Per una strada che non conosco devo andare dietro a qualcuno oppure devo ascoltare le indicazioni del navigatore. Per la strada della vita, che è diversa per ciascuno di noi e davvero misteriosa, abbiamo bisogno di indicazioni, interiori ed esteriori, che ci assicurino che la strada è quella giusta.
Qui si apre un dilemma: o le indicazioni le interpreto io e in fondo me le fabbrico a mio uso e consumo, o c’è davvero qualcun altro che me le indica discretamente, perché egli ha in qualche modo già percorso la mia strada. La prima scelta mi porta a diventare un uomo di potere la seconda invece un discepolo.
È il dilemma che ha dovuto drammaticamente affrontare Pietro, subito dopo aver dichiarato che Gesù è il Cristo, il messia. Ha appena affermato che c’è qualcuno, il messia, in grado di indicargli autorevolmente la strada, ed ecco che subito si mette lui ad indicare a Gesù la strada che deve percorrere e che non è, secondo Pietro, quella della sofferenza e della croce. Egli ha subito cominciato ad agire da uomo di potere e senza accorgersene ha smesso di essere un discepolo di Gesù.
Questa tentazione sta davanti a tutti noi e si sintetizza in tre passaggi successivi, che vorrei leggere anche al positivo.

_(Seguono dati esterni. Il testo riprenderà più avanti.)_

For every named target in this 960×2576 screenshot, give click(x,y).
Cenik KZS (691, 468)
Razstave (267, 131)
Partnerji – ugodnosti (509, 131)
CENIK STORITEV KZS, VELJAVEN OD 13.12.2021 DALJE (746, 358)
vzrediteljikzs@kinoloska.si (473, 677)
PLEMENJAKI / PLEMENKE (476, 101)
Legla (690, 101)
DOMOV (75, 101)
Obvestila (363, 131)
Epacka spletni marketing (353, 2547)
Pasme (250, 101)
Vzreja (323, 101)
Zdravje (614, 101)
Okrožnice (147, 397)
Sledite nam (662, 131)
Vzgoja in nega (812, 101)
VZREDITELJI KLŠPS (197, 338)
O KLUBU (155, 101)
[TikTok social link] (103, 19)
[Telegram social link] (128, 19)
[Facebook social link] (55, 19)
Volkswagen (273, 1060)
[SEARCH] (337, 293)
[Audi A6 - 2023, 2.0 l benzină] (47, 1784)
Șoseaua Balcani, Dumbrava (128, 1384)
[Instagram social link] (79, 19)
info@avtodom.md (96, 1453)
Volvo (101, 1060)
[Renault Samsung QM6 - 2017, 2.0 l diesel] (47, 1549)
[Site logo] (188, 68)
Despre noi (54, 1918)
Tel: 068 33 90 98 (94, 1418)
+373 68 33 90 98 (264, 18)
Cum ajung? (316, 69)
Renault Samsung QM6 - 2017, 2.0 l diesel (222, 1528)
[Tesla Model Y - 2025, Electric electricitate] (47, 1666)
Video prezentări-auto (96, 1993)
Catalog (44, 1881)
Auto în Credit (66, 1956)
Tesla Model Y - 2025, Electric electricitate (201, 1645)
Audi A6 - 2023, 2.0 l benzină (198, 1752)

Il primo passo è non considerare che la persona di Gesù è un mistero. Umanamente non è possibile che la strada percorsa da un solo uomo possa avere la pretesa di essere un riferimento per ogni uomo, di ogni tempo e cultura. Eppure essere discepoli vuol dire accogliere questa pretesa di Gesù, non come qualcosa che si impone, ma come un’attrazione profonda e misteriosa. Tutte le volte riduciamo Gesù ad una riflessione, ad un ragionamento che si dovrebbe imporre con evidenza assoluta, tutte le volte che intendiamo far più da maestri che da umili testimoni, non stiamo rispettando il mistero della Sua persona. Molte delle ansie interiori per i nostri cari che non vivono più le esigenze della fede nascono da qui: la Sua persona e la vita di ciascuno di noi è un mistero…non possiamo noi imporre la fede e i tempi, assolutamente personali, con cui ciascuno si incontra con Lui.
Il secondo passo è razionalizzare e anestetizzare la croce. La versione più nobile di questo percorso è quella tipica del medioevo occidentale, che ha pensato alla croce come ad una riparazione infinita del peccato dell’uomo nei confronti di Dio, un peccato infinito perché rivolto verso Dio. Un Dio “sacrificale”, che è offesa dall’uomo e pretende la morte del figlio per riparare il suo peccato: questa idea si trasforma e si adatta nella nostra vita tutte le volte che affrontiamo fatiche e difficoltà e le interpretiamo come una punizione di Dio. Così abbiamo capito, abbiamo addomesticato Dio e sappiamo cosa dobbiamo fare, solo sacrificarci. Eppure un Dio così non serve a nessuno e gli uomini di oggi hanno imparato a farne a meno. Ecco l’ateismo… ma la croce è un mistero d’amore da parte di un Dio che vuole salvarci e non punirci!
Il terzo ed ultimo passo è rifiutare di seguire Gesù per quella strada e indicargli noi la nostra via. Sappiamo noi cos’è meglio per noi stessi, e rifiutiamo di andargli dietro. Abbiamo bisogno di certezze a nostro uso e consumo, pertanto ci rifugiamo in tutto ciò che può darcele in modo più visibile e che soprattutto soggiace al nostro potere che si ramifica ed estende ad ogni angolo della nostra vita, dalla famiglia, al lavoro. Siamo diventati uomini di potere… il punto d’arrivo di questo percorso è la solitudine, che il mondo teme senza avere gli antidoti per sconfiggerla.
Il mondo è dominato dagli uomini di potere ma è segretamente affascinato dai discepoli, che hanno vinto definitivamente la solitudine e la tristezza di chi non ha più nessuno da seguire incondizionatamente, perché non ha conosciuto quell’amore in nome del quale fare dono della propria vita.
Preghiamo perché i discepoli di oggi, deboli e tentati come Pietro, sappiano essere umili testimoni di quest’amore!